TASK STATEMENT
Put every line of the entries below into a numbered list, skipping blank lines and leaving out the pictures.

Source data:

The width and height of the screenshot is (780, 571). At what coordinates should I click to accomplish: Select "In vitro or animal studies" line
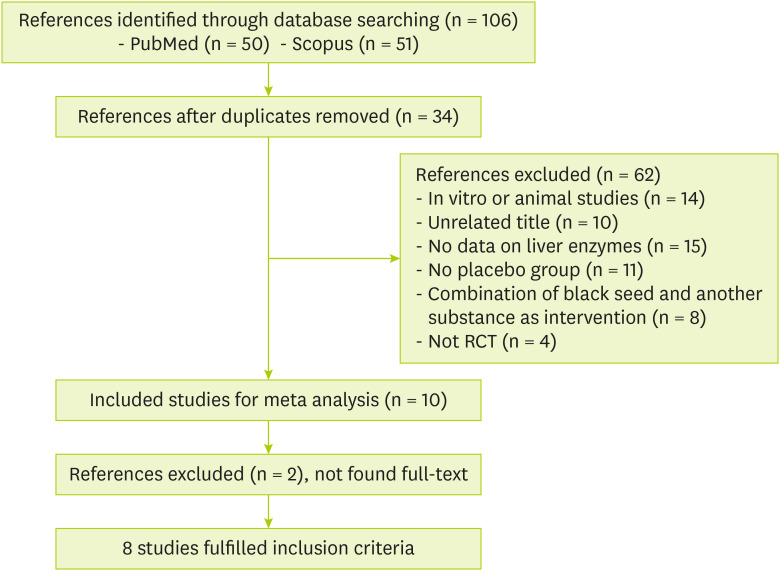point(560,198)
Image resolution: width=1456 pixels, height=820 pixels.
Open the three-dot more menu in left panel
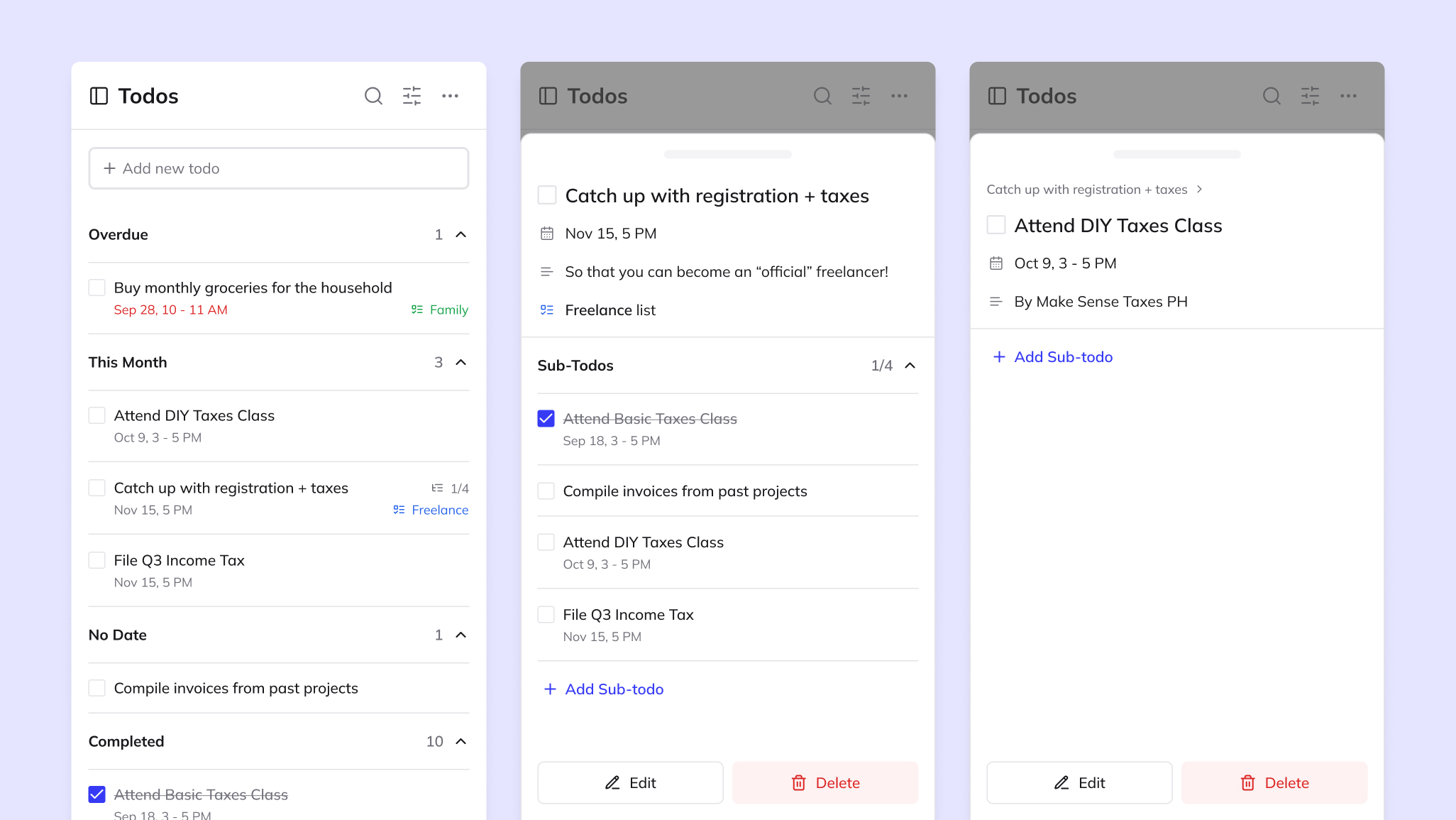[x=450, y=96]
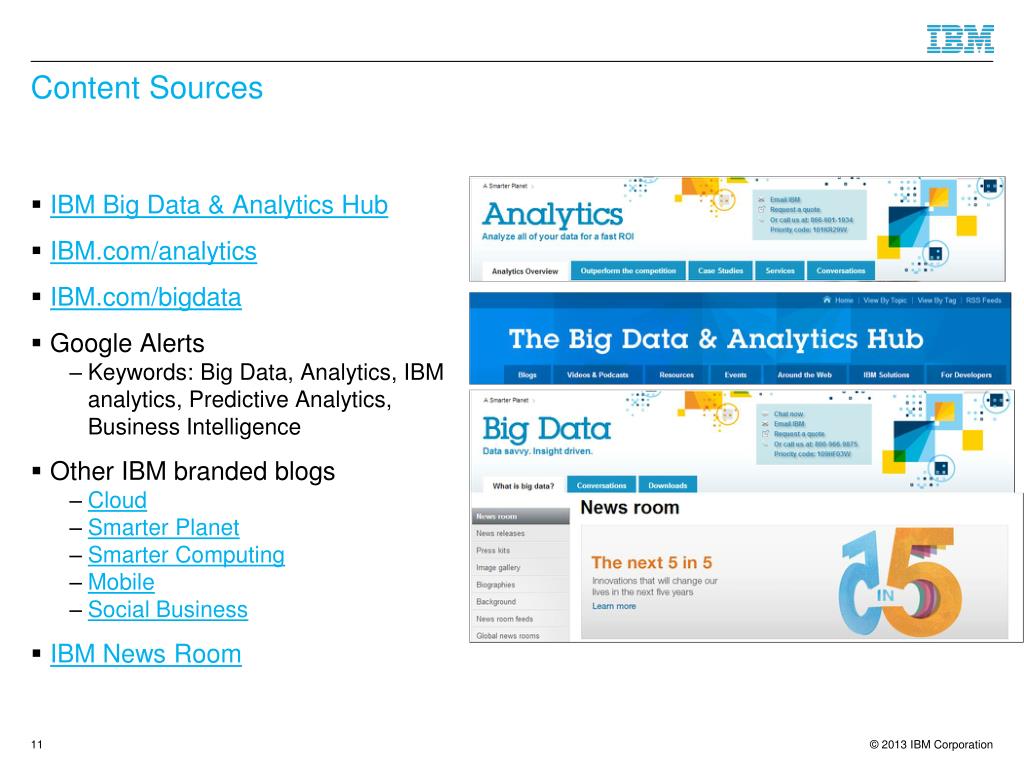
Task: Click the large 5 in 5 graphic
Action: click(899, 583)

CORRECT RESULT
1. The width and height of the screenshot is (780, 571). At what coordinates should I click to accomplish: Select "In vitro or animal studies" line
2. point(560,198)
3. Image resolution: width=1456 pixels, height=820 pixels.
4. Open the three-dot more menu in left panel
5. [x=450, y=96]
6. Task: Click the large 5 in 5 graphic
7. Action: click(899, 583)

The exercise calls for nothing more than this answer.